54433,38061,I literally have owned almost every stroller N...
13875,135152,Weve been using Britax for our boy now 14 mont...
44428,74899,We love this highchair We have a 4 year old a...
27855,134265,We bought this stroller after selling our belo...


Unnamed: 0,index,review
54216,140418,I am a researchaholic in general and have rese...
46562,123630,I am a researchaholic in general and have rese...
46481,77138,beware that the quality is not as good as it l...
7942,121156,I added this product Dr Browns BPA Free Deluxe...
29833,41581,Looks really cute however the cloth smells fun...


0.8675062239909865


This model is less accurate, the reason could be having less significant words processed by CountVectorizer.

In [283]:
#b)
for w, k in sorted(zip(significant_words, model_2.coef_[0]), key = lambda x: x[1]):
  print("{} and impact: {}".format(w, k))

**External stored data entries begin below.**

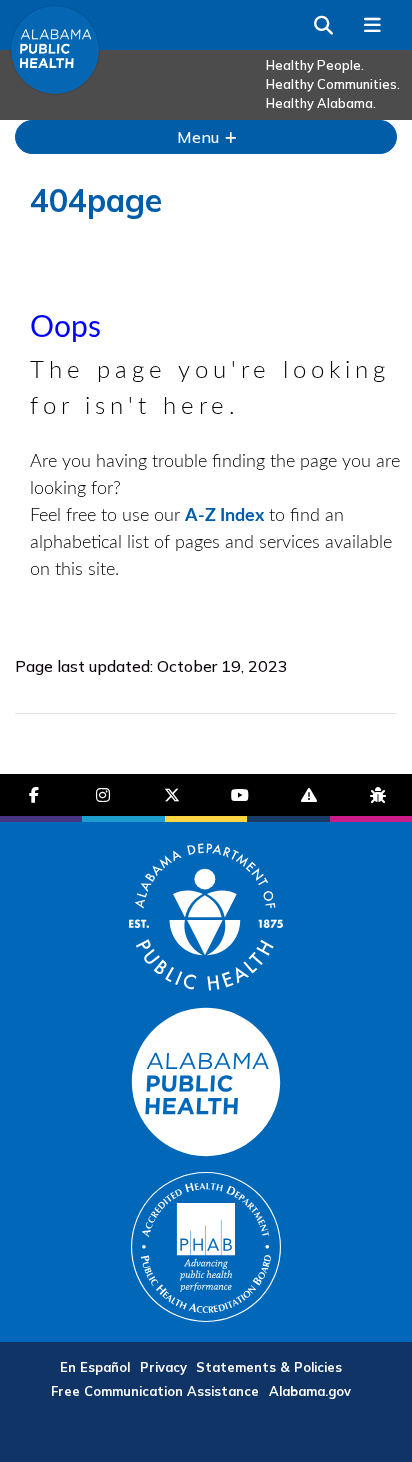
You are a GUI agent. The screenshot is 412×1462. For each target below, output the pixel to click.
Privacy (163, 1367)
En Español (95, 1367)
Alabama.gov (310, 1391)
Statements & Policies (269, 1367)
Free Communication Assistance (155, 1391)
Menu (200, 137)
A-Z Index (224, 516)
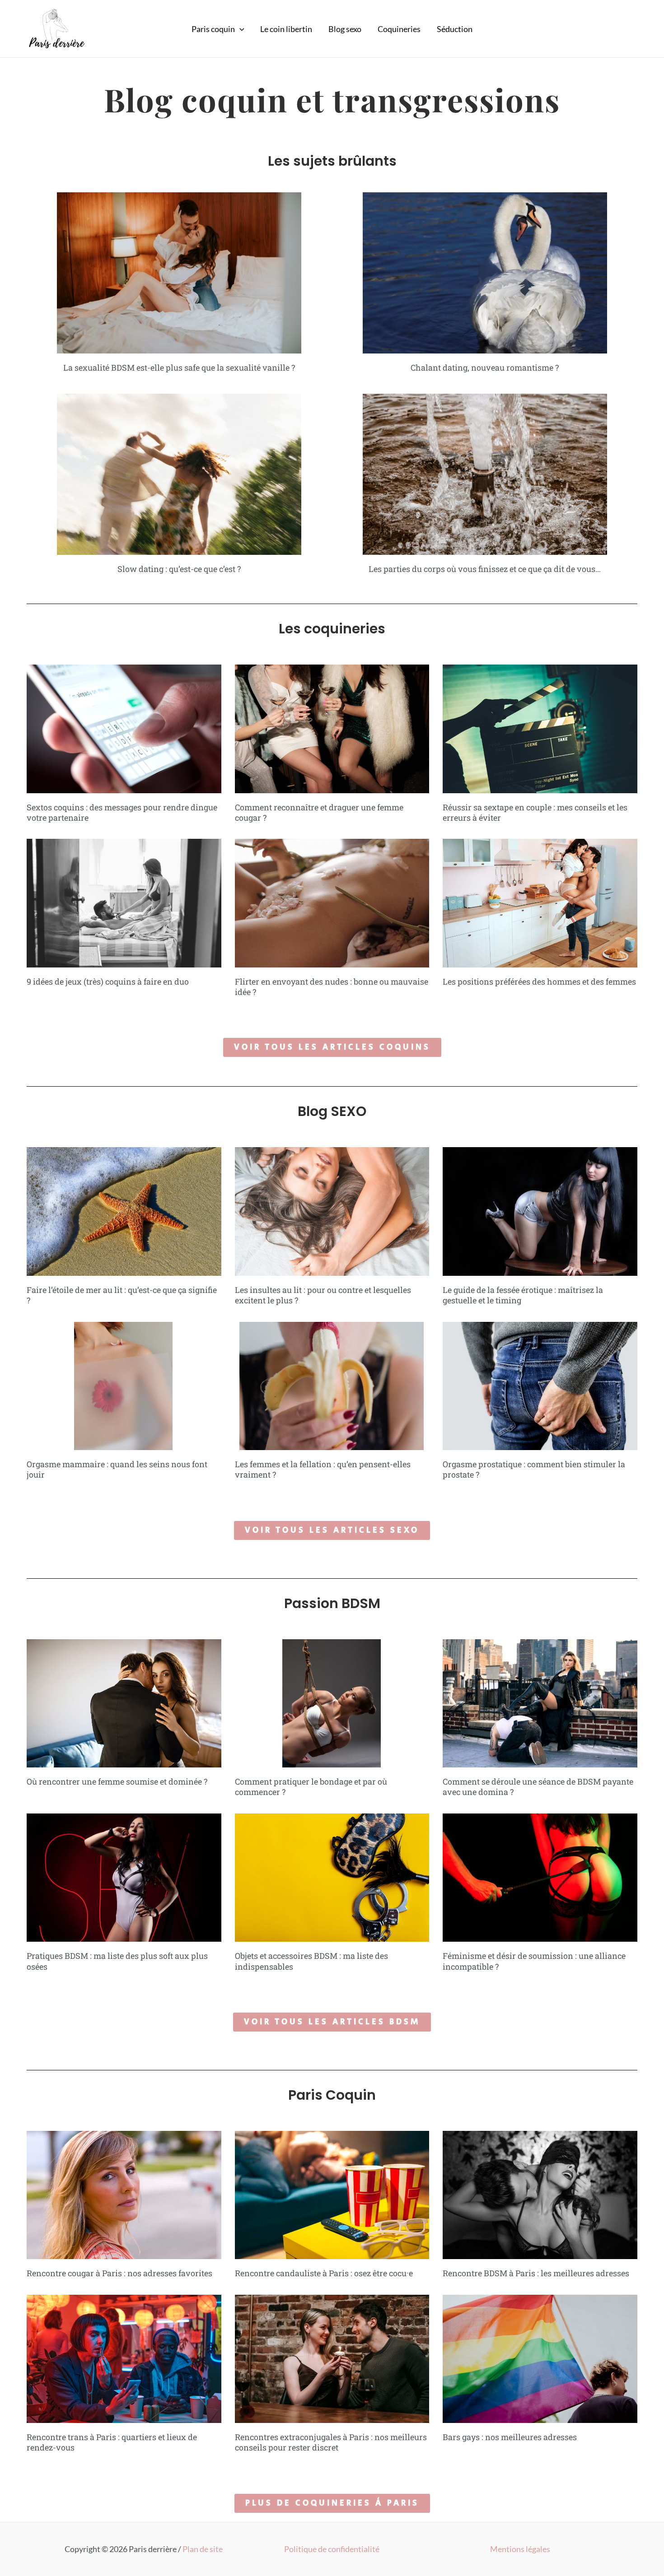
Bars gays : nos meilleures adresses (510, 2437)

disappointed and impact: -2.3745236563319208
return and impact: -2.0849257206147502
waste and impact: -2.020418882334948
broke and impact: -1.6483030176119617
money and impact: -0.9050163671106995
work and impact: -0.6434689058918271
even and impact: -0.5328669066340904
would and impact: -0.33265238488024645
product and impact: -0.32303260939682876
less and impact: -0.16301774470905087
car and impact: 0.06752893415392877
old and impact: 0.09022861756646108
able and impact: 0.18398442528160544
little and impact: 0.4855317360214128
well and impact: 0.48604894397027926
great and impact: 0.939021939557738
easy and impact: 1.162236906837408
love and impact: 1.3293596928608336
perfect and impact: 1.5137725493268426
loves and impact: 1.7054934029863555


The word with the most negative impact is "disappointed" and the word with
the most positive impact is "loves".
Some words, like "old" and "car" have positive impact, but it is very low.

In [284]:
#c)
%%time
print(accuracy_score(y_test, y_pred))
#hint: %time, %timeit

0.9297461338566937
CPU times: user 12.7 ms, sys: 3.79 ms, total: 16.5 ms
Wall time: 11.3 ms


In [285]:
%%time
print(accuracy_score(y_test, y_pred_2))

0.8675062239909865
CPU times: user 7.52 ms, sys: 0 ns, total: 7.52 ms
Wall time: 7.95 ms


First model took same time than the second (difference 2 ms).
The accuracy difference is 0.6 for testing set.
It can be concluded that it doesn't take long to build a pretty good model.